Greetings! As the title suggests, I am using OptiX 6.0, GeForce RTX 2060, 436.30 driver.
I’ve been tasked to optimize our OptiX kernels. Nsight says that our GPU utilization is fairly low, so I wanted to approach that from a few angles. Particularly, I’ve noticed that our kernels declare a host of local variables, so I figured that low GPU utilization may partially be due to the shortage of registers. Disclaimer: I wasn’t able to verify that with Nsight, because I couldn’t find our OptiX kernel in the list of all kernels. I remember that with Optix 5.0 it was labeled with “MegaKernelN”, but I am not sure about Optix 6.0.

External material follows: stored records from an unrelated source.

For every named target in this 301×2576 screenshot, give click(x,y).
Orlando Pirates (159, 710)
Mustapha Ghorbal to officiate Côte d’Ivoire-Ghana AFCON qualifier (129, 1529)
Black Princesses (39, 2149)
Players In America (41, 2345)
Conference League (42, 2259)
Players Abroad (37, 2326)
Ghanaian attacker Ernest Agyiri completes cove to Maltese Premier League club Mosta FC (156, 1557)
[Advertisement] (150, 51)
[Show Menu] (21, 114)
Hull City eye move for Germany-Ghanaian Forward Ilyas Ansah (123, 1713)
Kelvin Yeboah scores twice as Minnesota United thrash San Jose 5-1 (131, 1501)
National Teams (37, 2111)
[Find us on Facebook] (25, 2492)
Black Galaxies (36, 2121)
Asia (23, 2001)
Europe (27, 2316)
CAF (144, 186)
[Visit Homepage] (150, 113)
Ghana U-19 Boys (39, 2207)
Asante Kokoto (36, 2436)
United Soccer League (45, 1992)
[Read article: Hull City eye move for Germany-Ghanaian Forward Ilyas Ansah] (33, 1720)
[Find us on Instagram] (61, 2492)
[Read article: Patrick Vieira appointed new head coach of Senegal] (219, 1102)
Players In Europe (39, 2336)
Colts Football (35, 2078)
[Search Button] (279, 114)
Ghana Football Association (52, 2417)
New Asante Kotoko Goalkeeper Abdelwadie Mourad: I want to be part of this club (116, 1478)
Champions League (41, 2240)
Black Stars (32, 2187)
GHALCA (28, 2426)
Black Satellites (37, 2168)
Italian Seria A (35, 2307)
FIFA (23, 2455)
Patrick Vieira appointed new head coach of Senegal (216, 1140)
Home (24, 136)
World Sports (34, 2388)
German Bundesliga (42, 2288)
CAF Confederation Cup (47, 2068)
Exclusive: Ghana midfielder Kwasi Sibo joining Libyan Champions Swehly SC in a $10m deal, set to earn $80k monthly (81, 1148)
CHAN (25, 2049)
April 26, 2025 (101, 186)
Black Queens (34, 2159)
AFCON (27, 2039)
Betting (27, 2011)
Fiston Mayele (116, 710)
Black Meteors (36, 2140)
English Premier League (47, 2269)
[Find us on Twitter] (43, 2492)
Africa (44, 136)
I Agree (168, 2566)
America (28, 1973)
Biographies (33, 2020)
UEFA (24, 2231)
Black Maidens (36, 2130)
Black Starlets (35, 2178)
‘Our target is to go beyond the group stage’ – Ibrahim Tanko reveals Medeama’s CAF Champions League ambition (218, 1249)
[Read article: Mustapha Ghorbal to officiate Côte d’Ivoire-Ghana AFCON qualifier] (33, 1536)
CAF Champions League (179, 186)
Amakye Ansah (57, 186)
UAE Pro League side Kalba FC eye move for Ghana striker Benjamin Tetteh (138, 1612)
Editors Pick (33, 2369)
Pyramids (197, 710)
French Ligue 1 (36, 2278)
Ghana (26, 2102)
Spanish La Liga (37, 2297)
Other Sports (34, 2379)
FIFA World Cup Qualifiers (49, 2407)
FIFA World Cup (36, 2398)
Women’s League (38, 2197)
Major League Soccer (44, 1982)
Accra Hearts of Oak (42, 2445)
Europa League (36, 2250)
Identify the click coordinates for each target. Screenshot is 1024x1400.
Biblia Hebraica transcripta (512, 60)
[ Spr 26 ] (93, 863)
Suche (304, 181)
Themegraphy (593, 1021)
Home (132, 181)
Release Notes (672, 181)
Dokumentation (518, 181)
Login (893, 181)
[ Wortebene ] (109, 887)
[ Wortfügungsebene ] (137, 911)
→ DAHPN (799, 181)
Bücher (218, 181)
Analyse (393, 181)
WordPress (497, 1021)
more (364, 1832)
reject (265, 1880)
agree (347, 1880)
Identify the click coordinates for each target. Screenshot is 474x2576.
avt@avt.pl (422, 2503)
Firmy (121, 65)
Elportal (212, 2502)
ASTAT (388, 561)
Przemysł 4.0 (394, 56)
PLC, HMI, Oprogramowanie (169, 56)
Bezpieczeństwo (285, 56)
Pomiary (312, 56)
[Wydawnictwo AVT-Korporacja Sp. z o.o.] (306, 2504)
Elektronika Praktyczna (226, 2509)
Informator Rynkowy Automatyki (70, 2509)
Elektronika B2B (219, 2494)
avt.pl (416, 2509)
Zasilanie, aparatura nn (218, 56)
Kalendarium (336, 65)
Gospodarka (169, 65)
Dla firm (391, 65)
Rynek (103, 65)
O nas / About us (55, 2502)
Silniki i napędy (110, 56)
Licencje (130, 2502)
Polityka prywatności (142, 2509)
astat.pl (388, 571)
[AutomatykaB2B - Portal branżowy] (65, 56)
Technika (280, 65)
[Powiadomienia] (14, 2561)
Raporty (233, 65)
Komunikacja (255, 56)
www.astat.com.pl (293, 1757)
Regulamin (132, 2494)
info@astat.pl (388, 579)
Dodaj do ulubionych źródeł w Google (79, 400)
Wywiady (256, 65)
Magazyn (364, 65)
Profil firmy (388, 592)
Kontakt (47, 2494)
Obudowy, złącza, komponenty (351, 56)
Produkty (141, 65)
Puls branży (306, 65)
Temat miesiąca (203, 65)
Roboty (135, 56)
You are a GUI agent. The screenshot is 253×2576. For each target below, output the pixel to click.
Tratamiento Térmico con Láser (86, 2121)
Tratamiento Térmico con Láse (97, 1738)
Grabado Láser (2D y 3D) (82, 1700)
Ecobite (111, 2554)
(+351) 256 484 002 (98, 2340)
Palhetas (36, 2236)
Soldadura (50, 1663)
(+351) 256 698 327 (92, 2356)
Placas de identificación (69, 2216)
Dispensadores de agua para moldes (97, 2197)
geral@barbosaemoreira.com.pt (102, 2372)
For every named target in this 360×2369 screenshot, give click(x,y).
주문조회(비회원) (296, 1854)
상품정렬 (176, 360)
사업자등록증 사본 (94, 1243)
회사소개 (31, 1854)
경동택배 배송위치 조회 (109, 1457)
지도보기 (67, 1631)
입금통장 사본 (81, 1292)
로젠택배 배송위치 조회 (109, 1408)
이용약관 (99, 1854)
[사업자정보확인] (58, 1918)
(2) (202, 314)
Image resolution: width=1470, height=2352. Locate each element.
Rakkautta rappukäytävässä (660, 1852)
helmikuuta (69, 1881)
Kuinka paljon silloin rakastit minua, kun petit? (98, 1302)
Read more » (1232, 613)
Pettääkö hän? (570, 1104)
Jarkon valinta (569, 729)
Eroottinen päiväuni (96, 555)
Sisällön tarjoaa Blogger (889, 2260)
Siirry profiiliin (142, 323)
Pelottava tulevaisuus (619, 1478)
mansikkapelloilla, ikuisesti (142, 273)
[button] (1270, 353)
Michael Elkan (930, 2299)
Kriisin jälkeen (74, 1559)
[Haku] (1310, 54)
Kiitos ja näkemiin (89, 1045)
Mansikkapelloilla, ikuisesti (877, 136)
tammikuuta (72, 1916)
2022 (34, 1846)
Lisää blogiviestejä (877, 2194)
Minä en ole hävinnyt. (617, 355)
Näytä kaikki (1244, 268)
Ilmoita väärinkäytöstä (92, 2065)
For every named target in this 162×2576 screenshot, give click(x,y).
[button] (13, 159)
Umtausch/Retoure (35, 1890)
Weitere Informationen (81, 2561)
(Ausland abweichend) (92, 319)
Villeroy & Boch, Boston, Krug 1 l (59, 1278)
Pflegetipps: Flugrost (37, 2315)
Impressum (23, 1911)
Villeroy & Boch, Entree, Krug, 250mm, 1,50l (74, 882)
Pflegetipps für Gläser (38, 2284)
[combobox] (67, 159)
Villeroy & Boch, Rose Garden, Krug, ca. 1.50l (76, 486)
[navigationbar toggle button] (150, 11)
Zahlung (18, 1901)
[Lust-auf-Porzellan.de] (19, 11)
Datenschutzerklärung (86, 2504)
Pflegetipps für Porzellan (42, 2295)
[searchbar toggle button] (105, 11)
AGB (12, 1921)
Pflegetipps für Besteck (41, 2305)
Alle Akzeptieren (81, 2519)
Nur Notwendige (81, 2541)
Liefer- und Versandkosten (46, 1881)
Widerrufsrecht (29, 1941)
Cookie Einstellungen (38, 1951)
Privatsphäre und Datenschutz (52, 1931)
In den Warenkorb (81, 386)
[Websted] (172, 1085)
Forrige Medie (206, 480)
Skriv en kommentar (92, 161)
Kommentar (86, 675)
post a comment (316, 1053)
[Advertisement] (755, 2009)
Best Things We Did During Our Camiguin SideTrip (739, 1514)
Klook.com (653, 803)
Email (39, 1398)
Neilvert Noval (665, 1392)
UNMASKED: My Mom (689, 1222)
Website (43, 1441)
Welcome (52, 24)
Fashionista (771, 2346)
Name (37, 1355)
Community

p.16 at http://on-demand.gputechconf.com/gtc/2013/presentations/S3475-Ray-Tracking-With-OptiX.pdf states that “when working set of registers is too large, registers are stored to local memory”. Does that mean that when OptiX kernels are compiled, OptiX automatically performs this optimization? Or do you think that moving the aforementioned plethora of local variables to some local memory could alleviate the issue of having a shortage of registers (I assume not, if OptiX automatically moves them to local memory, if I understood that correctly)?
I would greatly appreciate pointers in the right direction. Thank you for your time!